The only time sensitive data leaves your Danswer setup is when it calls LLM to generate answers. Communication with LLM is encrypted.Data persistence on the LLM API depends on the terms of the LLM hosting service you are using.
We also noticed that Danswer has some very limited and anonymized telemetry data, which helps us improve the system by identifying bottlenecks and unreliable data connectors. You can turn off telemetry by setting the DISABLE_TELEMETRY environment variable to True.
embedded stream
Each document is divided into smaller parts called "chunks".
By passing blocks to the LLM instead of the full document, we are able to reduce the noise in the model by passing only the relevant parts of the document. In addition, this significantly improves cost-effectiveness, as LLM services are typically charged per token. Finally, by embedding blocks instead of full documents, we are able to retain more details since each vector embedding can only encode a limited amount of information.
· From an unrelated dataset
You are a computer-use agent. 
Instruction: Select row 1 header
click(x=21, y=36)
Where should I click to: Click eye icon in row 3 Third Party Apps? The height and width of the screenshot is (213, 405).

Adding microblocks deepens this concept even further. By embedding different sizes, Danswer can retrieve high-level context and detail. Microblocks can also be turned on/off via environment variables, as generating multiple vectors per block may slow down document indexing when hardware performance is low.
In choosing our embedding model, we use the latest state-of-the-art dual encoder, which is small enough to run on a CPU while maintaining sub-second document retrieval times.
Inquiry Process
This flow is typically updated as we continually strive to push the capabilities of the retrieval pipeline to take advantage of the latest advances from the research and open source communities. Also note that many of the parameters of this flow, such as how many documents to retrieve, how many to reorder, which models to use, which blocks to pass to LLM, etc., are configurable.